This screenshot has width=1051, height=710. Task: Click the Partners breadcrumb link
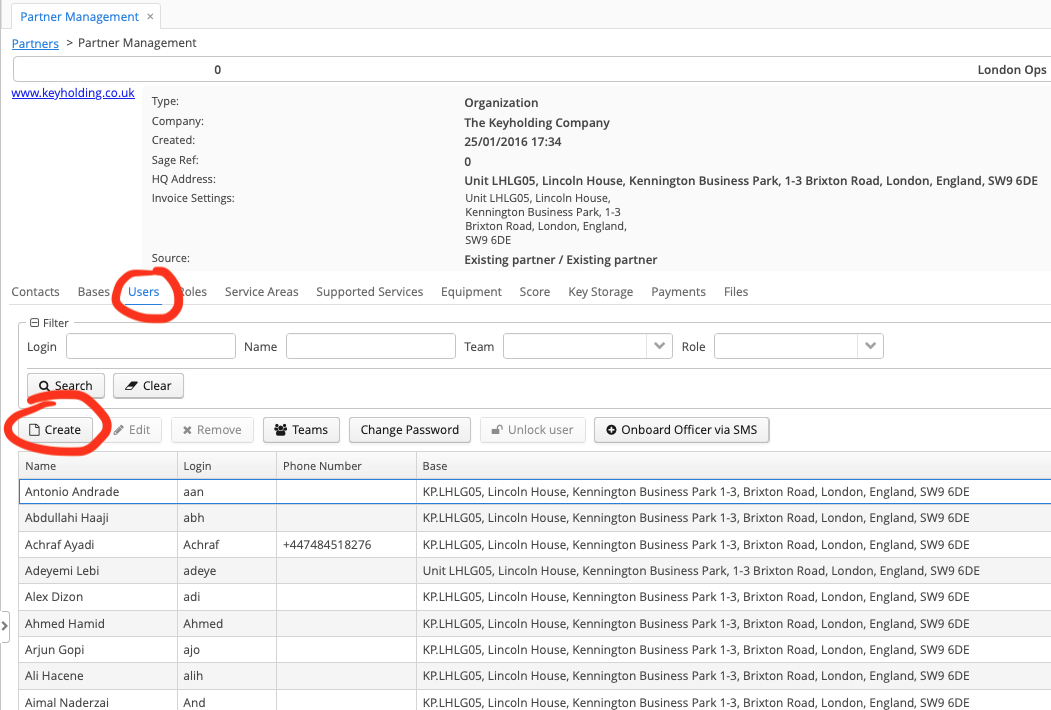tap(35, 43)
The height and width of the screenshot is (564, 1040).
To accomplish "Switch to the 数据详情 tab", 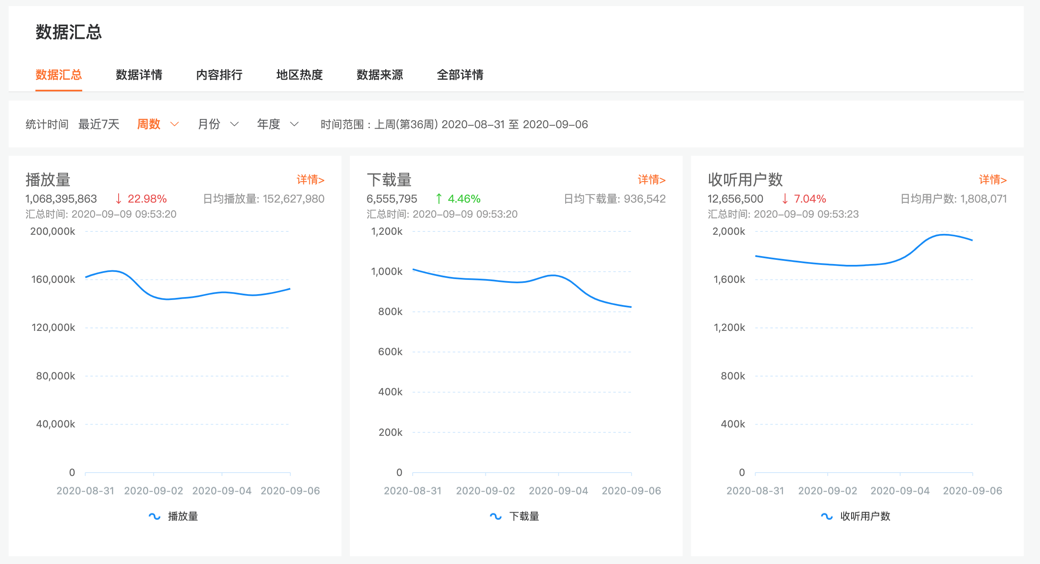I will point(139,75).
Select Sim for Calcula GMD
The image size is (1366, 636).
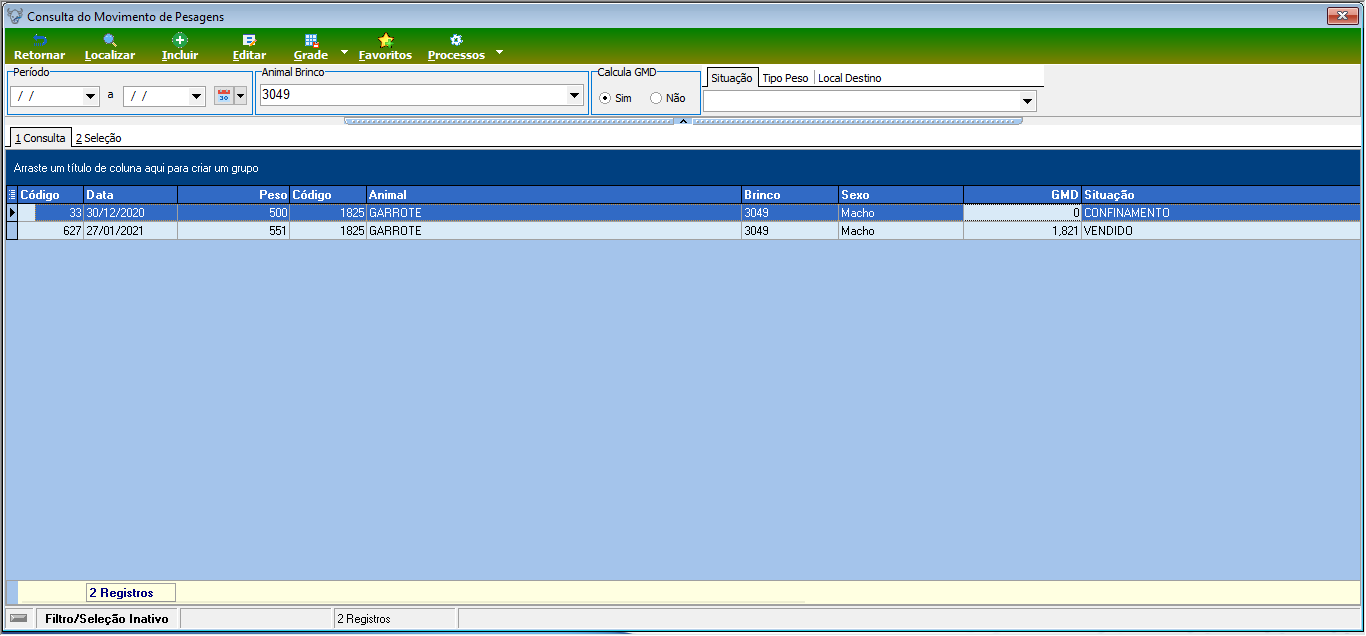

**Exercise aim**
Please repeat the lines that run from the one holding "Select Sim for Calcula GMD" to the last line of the material, both included, exactly and without pictures.

**Expected answer**
Select Sim for Calcula GMD
The image size is (1366, 636).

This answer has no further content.